Wall Street ha corso molto da inizio novembre (S&P +5%) e la tenuta dei livelli tra 4.100 e 4.200 di S&P 500 è apparsa quasi come una difesa cruciale prima di mettere a rischio trend anche più importanti di quello che caratterizza il 2023 e nato dai mini dell’ottobre 2022 (minimi a 3.500/3.600). Siamo ancora distanti dai massimi di fine luglio (4.600) ma qualcuno ha già iniziato a mettere lo sguardo all’insù: tecnicamente ambizioso ma possibile se si prende la rincorsa giusta e soprattutto se il motore dei Tecnologici (dal peso rilevante) come sta accadendo gira nella maniera giusta. E’ sufficiente osservare il grafico di breve per vedere come la quota intermedia a 4.350-4.400 punti sia un crocevia importante se conquistato in maniera definitiva. La chiusura dell’S&P sorprende forse anche i più ottimisti, visto che un consolidamento era più che plausibile (può avvenire ma le basi tecniche si fanno più solide). La settimana, comunque, si è chiusa bene ma non per tutti gli indici USA: S&P 500 +1,4%, Nasdaq +2,9% e Russell -3,1%. Balzano agli occhi ancora una volta la reattività dei tecnologici e le difficoltà delle piccole capitalizzazioni, esposte sia al deterioramento della redditività causa tassi, sia alle tensioni di natura finanziaria.

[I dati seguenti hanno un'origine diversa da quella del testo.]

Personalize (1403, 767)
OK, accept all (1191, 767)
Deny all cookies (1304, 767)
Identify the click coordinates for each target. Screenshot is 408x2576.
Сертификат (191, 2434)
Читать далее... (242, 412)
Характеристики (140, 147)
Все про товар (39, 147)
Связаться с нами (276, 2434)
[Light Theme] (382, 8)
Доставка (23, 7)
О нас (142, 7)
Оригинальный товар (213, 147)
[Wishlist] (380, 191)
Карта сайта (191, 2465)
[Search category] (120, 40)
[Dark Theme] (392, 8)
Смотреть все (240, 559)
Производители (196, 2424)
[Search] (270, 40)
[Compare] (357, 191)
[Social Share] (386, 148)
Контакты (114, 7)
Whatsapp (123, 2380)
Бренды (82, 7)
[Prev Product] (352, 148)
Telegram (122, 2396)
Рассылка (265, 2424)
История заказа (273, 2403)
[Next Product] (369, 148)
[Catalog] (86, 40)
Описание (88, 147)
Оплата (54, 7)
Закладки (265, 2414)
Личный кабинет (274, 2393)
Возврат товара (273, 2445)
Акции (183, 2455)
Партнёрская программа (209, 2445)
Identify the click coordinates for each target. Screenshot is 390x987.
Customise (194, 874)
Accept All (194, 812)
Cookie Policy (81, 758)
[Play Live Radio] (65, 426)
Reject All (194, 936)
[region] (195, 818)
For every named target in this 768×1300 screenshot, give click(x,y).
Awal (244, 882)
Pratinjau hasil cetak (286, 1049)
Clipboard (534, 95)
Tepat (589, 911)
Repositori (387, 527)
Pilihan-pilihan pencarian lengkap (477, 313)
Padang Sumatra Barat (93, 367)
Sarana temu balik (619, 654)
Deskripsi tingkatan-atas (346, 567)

L’Europa porta a casa un debole -0,2% (Stoxx Europe), con un altro gap negativo accumulato verso Wall Street (probabile un riallineamento lunedì). L’indebolimento dei segmenti globali Value è dovuto principalmente alla debacle di settori commodity-related come Energy (-3,4%) e Materials (-1,9%), venuto meno anche il timore di escalation in Medio Oriente: i Tech invece surclassano tutti gli altri settori (+4,4%). Visto da un altro punto di vista, è utile segnalare che il ratio tra Large/Small Cap continua a inanellare massimi, avendo superato i livelli del 2008. Nell’area emergente, si osserva una Cina in difficoltà (-2,5%) e in piena dinamica deflattiva, con poca reazione dei listini nonostante gli sforzi governativi in favore dei listini.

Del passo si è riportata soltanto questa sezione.